The data by Refinitiv mentions that M&A activity in India touched an all-time high of $148 billion in the first nine months of 2022, witnessing a surge of 58.2 percent year-on-year. Industry experts believe deal activity in India will see a consistent upward trend and could soon become a $200 billion M&A market.
The rise in acquisitions in India may replenish the M&A pipeline, but analysts believe that any potential recovery of deal activity in the Asia Pacific region will have to include China’s economic recovery.
US and Canada M&A activity
“Fewer than 4,700 deals were announced in the US and Canada between July and September”, as per data from S&P Global Market Intelligence. The world-leading provider of financial information services stated that this marked “the lowest number since the second quarter of 2020 when COVID-19 sparked a collapse in activity.”
Transaction value of US & Canada M&A activity since 2021
S&P Global Market Intelligence further added that “The total transaction value of $255.48 billion was down 58.4% year over year and 44.6% lower than in the second quarter of 2022.”
Data from S&P Global indicates that “The value of deals in the technology, media and telecommunications sector slumped to $55.39 billion in the third quarter, down from $160.35 billion and $176.92 billion in the first and second quarters, respectively.” By contrast, the deals in the energy and the utilities sectors bucked the broader quarterly decline in the value of deals, totalling $41.29 billion between July and September, the highest quarterly total for the sector so far this year, S&P Global reveals.
The year started with Microsoft Corp. acquiring video game giant Activision Blizzard in January for $68.7 billion. Each subsequent month registered a decline because of diminishing cash positions and higher financing costs that resulted in disincentivizing debt-funded M&A and a steep fall in deal-making activity.
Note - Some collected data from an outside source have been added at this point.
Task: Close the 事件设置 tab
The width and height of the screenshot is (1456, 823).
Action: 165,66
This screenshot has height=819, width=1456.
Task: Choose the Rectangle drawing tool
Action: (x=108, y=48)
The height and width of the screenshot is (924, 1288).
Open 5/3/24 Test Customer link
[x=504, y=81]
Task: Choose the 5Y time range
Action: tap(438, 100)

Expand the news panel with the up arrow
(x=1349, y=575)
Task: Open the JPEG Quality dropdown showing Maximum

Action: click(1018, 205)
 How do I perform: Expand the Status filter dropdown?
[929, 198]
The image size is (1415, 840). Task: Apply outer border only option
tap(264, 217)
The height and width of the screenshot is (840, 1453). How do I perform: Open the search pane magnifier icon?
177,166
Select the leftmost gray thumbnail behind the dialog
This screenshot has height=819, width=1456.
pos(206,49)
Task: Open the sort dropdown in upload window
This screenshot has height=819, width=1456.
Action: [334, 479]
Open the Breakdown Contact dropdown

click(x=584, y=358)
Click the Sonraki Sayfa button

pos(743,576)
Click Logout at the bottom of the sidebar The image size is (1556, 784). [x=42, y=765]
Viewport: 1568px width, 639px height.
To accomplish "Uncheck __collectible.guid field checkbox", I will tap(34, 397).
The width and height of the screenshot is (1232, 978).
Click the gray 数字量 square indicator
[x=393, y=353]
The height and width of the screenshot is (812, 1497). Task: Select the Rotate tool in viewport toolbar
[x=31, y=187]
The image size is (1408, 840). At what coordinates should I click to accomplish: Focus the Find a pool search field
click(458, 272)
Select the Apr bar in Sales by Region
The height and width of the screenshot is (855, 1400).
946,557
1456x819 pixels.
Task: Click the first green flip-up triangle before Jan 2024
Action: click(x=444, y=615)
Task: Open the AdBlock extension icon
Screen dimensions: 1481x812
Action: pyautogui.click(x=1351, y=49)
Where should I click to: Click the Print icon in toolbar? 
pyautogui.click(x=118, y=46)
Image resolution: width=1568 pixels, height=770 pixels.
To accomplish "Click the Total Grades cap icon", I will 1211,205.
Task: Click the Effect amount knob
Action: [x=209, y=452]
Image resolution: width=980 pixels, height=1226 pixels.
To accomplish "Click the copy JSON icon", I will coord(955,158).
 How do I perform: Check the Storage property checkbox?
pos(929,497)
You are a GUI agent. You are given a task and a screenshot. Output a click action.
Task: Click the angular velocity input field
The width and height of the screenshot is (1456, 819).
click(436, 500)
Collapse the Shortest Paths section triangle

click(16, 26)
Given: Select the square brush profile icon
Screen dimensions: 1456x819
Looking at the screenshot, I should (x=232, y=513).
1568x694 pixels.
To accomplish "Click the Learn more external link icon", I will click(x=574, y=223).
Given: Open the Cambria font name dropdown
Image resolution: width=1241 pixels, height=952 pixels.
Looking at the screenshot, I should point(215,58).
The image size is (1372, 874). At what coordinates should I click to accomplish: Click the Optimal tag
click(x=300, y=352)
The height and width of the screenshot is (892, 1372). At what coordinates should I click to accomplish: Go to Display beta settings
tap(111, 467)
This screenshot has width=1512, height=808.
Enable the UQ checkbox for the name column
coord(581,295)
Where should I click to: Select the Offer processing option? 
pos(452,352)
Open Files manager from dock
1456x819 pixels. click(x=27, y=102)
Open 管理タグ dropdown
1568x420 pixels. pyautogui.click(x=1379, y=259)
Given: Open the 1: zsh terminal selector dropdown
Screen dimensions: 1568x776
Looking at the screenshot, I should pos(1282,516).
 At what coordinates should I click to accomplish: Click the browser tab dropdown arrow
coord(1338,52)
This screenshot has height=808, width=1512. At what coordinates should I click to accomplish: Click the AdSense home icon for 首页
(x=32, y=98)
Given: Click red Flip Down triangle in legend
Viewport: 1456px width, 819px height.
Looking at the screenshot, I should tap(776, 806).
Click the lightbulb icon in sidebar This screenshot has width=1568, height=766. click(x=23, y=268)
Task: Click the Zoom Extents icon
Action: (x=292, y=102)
Adobe Inc.'s $19.41 billion deal for rival Figma Inc., announced in September, was the largest in the third quarter ahead of Oak Street Real Estate Capital LLC and GIC Pvt. Ltd.'s $13.85 billion agreement to buy STORE Capital Corporation, a specialist in single-tenant properties. However, Microsoft’s deal to acquire Activision Blizzard remains the biggest M&A deal of 2022.
Plagued by spiralling inflation and rising interest rates, the sentiment for dealmaking in the US and Canada may have cooled, but some bankers are beginning to see an opportunity as HSBC explores a potential sale of its Canadian business, which the Bloomberg News reported could be worth as much as US$10 billion. This transaction together with Dye & Durham’s A$1.27 billion ($815.85 million) bid for Link Administration’s corporate markets and banking segments are among the transactions that could keep bankers busy for the rest of the year, as was published in Reuters recently.
Geopolitical tensions, regulatory intervention and a looming recession may have added pressure to an already fragile global economy and made acquirers more cautious in dealmaking activity. Despite these major headwinds, and the potential for further shocks to come, the M&A market is expected to remain resilient, with some corporations seeing the current environment as a buying opportunity, with a particularly strong flow of private equity driving activity, given that they have large amounts of unallocated capital that will need to be deployed by year-end.